_Esercizio da svolgere:_
Riporta parola per parola il passo del brano sul ricorso che va da "Quanto sopra rende" a "profitto del reato.".

_Brano fornito:_
......

Quanto sopra rende ragione della correttezza dell’orientamento di questa Sezione, escludendo la necessità di qualsivoglia rimessione alle Sezioni Unite>>.
3. Il secondo motivo è manifestamente infondato quando non meramente reiterativo della questione di fatto proposta in sede di riesame alla quale il Tribunale non illogicamente ha risposto escludendo potersi trattare di credito sorto successivamente alla commissione del reato e neanche indirettamente ad esso collegato non potendosi desumere la provenienza lecita delle somme successivamente accreditate sul conto corrente dalla documentazione allegata dalla difesa costituita dagli estratti conto, senza poter individuare origine e causa degli stessi accrediti, così da escludere che le relative somme siano profitto del reato.
4. Il terzo motivo è inammissibile perché proposto per ragioni non consentite esulanti dalla violazione di legge ammessa dall’ordinamento nella materia de qua in quanto censura la motivazione del provvedimento impugnato che ha rigettato il correlato motivo di ricorso, in ogni caso, in ragione della sua pertinenza alla fase esecutiva del sequestro, pertanto esulante dal perimetro valutativo devoluto al Tribunale sui presupposti della misura adottata.
5. Al rigetto del ricorso consegue la condanna del ricorrente al pagamento delle spese processuali.
P.Q.M.
Rigetta il ricorso e condanna il ricorrente al pagamento delle spese processuali.

......

Estratto del dataset
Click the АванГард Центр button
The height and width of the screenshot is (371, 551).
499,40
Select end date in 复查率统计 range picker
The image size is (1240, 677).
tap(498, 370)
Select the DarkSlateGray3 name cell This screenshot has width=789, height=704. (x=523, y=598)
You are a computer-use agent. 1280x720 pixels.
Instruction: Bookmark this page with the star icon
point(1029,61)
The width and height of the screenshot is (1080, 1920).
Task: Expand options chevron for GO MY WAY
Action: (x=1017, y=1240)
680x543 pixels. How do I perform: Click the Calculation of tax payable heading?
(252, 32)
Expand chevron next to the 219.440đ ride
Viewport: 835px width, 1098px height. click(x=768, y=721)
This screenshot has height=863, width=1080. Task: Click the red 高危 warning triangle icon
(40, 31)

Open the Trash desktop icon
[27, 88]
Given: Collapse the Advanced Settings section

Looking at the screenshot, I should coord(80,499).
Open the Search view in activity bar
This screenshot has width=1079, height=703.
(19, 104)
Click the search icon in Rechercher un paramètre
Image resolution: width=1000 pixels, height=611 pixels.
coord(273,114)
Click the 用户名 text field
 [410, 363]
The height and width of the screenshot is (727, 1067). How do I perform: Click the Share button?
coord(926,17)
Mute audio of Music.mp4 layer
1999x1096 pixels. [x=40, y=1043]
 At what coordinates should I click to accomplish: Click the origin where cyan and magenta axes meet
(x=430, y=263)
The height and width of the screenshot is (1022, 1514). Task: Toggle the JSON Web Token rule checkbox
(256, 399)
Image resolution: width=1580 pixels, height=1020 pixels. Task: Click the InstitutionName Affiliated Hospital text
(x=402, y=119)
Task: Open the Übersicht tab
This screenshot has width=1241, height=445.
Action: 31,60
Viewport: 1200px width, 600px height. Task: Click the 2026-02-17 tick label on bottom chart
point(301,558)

......

_Soluzione dell'esercizio:_
Quanto sopra rende ragione della correttezza dell’orientamento di questa Sezione, escludendo la necessità di qualsivoglia rimessione alle Sezioni Unite>>.
3. Il secondo motivo è manifestamente infondato quando non meramente reiterativo della questione di fatto proposta in sede di riesame alla quale il Tribunale non illogicamente ha risposto escludendo potersi trattare di credito sorto successivamente alla commissione del reato e neanche indirettamente ad esso collegato non potendosi desumere la provenienza lecita delle somme successivamente accreditate sul conto corrente dalla documentazione allegata dalla difesa costituita dagli estratti conto, senza poter individuare origine e causa degli stessi accrediti, così da escludere che le relative somme siano profitto del reato.